<<<<

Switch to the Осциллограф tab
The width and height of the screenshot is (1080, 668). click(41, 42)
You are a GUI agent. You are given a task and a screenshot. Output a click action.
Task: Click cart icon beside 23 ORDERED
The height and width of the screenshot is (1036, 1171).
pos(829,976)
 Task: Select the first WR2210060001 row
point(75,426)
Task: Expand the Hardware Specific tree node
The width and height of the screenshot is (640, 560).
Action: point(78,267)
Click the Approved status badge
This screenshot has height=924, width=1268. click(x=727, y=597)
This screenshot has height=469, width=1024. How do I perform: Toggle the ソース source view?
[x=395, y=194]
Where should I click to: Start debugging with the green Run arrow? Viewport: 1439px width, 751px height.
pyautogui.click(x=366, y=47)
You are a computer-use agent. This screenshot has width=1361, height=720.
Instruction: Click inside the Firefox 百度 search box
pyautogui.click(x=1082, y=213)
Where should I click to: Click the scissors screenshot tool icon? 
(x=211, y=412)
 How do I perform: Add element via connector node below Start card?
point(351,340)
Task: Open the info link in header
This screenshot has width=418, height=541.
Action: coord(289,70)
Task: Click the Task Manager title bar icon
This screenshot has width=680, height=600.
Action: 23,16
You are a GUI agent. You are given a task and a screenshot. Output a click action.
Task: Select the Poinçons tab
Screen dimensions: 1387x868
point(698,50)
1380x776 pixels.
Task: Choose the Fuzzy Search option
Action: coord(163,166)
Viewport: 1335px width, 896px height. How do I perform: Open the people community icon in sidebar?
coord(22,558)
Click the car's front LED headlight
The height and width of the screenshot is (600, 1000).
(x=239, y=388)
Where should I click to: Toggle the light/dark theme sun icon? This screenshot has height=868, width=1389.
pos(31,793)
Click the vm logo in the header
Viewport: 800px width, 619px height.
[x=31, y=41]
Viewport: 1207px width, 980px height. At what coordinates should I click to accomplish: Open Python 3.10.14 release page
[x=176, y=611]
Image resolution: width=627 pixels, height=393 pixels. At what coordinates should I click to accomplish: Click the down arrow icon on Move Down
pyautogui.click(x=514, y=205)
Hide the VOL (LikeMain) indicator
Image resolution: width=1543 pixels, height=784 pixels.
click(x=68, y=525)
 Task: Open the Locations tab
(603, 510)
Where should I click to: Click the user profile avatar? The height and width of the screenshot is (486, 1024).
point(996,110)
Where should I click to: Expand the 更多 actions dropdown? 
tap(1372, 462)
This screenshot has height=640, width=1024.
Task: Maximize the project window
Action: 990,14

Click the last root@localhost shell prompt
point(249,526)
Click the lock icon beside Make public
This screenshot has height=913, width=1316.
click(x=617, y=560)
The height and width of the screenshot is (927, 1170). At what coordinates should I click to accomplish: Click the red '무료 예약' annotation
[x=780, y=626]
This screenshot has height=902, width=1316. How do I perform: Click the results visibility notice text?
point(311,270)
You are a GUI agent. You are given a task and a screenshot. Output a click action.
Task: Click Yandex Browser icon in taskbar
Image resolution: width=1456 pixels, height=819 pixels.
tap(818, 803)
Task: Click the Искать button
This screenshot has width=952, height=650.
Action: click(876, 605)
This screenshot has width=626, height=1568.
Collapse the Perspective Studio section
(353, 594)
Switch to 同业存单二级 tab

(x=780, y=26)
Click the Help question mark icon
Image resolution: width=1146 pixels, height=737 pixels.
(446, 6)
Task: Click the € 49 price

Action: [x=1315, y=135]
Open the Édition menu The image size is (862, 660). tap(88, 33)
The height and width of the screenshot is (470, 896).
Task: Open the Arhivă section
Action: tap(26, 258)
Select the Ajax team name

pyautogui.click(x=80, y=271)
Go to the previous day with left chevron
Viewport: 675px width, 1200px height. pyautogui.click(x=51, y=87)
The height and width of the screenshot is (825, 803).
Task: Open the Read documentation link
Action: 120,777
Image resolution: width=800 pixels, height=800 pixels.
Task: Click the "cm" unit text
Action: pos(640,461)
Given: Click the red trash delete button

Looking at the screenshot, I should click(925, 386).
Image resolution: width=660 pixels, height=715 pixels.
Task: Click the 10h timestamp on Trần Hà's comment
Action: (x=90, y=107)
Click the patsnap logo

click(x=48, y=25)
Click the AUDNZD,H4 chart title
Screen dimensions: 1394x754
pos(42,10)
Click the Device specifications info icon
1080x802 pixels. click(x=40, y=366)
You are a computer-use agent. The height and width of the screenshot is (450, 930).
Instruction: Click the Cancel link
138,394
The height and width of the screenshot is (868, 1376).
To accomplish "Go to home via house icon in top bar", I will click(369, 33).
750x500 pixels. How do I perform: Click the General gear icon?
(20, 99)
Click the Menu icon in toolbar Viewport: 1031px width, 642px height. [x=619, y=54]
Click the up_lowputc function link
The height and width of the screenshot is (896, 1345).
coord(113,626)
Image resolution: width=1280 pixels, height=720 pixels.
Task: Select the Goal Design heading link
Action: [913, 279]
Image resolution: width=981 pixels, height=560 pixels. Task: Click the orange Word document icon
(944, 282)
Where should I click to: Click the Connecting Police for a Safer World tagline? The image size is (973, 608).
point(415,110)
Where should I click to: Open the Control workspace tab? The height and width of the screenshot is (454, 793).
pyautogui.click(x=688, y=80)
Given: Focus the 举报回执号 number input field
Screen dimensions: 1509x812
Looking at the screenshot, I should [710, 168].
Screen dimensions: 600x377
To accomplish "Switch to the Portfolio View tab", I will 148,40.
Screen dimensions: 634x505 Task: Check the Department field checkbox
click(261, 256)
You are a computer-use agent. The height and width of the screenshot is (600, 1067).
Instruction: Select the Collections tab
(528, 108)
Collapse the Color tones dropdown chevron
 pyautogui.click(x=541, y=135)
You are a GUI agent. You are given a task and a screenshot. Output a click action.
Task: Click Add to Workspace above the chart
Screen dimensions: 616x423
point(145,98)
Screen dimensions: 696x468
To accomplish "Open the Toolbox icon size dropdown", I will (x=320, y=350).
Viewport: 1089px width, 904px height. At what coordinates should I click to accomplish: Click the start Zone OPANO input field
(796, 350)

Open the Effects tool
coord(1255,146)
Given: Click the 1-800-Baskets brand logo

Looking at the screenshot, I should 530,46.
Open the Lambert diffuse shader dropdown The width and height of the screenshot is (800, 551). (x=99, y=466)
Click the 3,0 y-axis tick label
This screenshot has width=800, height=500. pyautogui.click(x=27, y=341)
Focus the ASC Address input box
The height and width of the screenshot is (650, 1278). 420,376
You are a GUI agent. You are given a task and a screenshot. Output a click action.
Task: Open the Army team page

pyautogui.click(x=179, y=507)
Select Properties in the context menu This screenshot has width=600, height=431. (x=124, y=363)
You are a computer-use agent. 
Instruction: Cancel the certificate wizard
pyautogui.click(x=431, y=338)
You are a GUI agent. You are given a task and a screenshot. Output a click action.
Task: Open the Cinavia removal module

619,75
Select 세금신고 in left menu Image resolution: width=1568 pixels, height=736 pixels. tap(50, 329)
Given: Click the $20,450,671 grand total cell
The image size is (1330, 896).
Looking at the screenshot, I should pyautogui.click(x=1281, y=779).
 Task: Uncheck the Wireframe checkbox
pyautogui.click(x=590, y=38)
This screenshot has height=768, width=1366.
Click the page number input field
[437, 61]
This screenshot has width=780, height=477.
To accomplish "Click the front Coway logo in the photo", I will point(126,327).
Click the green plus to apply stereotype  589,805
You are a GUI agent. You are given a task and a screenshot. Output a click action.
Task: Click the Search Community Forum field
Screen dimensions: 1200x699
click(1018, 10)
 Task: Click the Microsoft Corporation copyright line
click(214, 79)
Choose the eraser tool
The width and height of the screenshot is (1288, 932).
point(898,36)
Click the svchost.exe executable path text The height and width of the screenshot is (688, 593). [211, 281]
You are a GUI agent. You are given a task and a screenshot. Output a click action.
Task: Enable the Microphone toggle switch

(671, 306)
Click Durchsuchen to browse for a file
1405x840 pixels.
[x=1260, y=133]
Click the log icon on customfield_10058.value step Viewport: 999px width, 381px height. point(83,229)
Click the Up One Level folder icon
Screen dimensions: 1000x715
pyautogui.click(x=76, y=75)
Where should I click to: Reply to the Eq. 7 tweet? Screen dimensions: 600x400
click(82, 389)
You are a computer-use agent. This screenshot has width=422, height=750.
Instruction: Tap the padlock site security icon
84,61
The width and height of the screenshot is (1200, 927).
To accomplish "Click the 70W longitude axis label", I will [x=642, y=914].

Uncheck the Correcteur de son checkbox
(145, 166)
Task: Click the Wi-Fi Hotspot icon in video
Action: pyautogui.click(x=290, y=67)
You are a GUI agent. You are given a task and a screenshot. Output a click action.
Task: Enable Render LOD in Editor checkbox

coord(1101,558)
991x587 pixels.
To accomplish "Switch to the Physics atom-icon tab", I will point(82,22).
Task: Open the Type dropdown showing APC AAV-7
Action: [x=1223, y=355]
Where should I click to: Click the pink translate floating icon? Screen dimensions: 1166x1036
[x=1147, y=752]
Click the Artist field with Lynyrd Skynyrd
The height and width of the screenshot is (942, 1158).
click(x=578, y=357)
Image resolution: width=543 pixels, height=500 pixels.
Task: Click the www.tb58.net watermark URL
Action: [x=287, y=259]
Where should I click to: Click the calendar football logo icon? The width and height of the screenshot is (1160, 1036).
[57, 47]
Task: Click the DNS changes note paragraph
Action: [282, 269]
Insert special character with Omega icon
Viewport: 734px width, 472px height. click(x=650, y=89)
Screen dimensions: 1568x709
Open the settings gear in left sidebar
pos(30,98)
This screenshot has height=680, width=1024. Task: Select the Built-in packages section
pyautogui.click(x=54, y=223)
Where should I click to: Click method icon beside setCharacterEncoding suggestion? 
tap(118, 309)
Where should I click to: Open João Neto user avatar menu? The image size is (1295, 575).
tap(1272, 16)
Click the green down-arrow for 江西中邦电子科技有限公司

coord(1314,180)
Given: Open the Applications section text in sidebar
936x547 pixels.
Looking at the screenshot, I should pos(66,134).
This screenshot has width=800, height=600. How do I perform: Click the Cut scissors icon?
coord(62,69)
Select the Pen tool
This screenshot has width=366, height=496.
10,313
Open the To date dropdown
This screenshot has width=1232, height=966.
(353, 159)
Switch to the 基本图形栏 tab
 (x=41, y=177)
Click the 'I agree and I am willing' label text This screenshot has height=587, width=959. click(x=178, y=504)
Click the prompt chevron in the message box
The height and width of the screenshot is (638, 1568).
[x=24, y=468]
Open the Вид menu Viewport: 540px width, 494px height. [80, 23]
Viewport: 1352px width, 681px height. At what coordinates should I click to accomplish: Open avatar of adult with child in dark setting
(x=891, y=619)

>>>>

ACTIVITY:
All that is wanted is a faithful reproduction of the line above with "Select Properties in", the line with "Click the svchost.exe", and every line in between.

TASK OUTPUT:
Select Properties in the context menu This screenshot has width=600, height=431. (x=124, y=363)
You are a computer-use agent. 
Instruction: Cancel the certificate wizard
pyautogui.click(x=431, y=338)
You are a GUI agent. You are given a task and a screenshot. Output a click action.
Task: Open the Cinavia removal module

619,75
Select 세금신고 in left menu Image resolution: width=1568 pixels, height=736 pixels. tap(50, 329)
Given: Click the $20,450,671 grand total cell
The image size is (1330, 896).
Looking at the screenshot, I should pyautogui.click(x=1281, y=779).
 Task: Uncheck the Wireframe checkbox
pyautogui.click(x=590, y=38)
This screenshot has height=768, width=1366.
Click the page number input field
[437, 61]
This screenshot has width=780, height=477.
To accomplish "Click the front Coway logo in the photo", I will point(126,327).
Click the green plus to apply stereotype  589,805
You are a GUI agent. You are given a task and a screenshot. Output a click action.
Task: Click the Search Community Forum field
Screen dimensions: 1200x699
click(1018, 10)
 Task: Click the Microsoft Corporation copyright line
click(214, 79)
Choose the eraser tool
The width and height of the screenshot is (1288, 932).
point(898,36)
Click the svchost.exe executable path text The height and width of the screenshot is (688, 593). [211, 281]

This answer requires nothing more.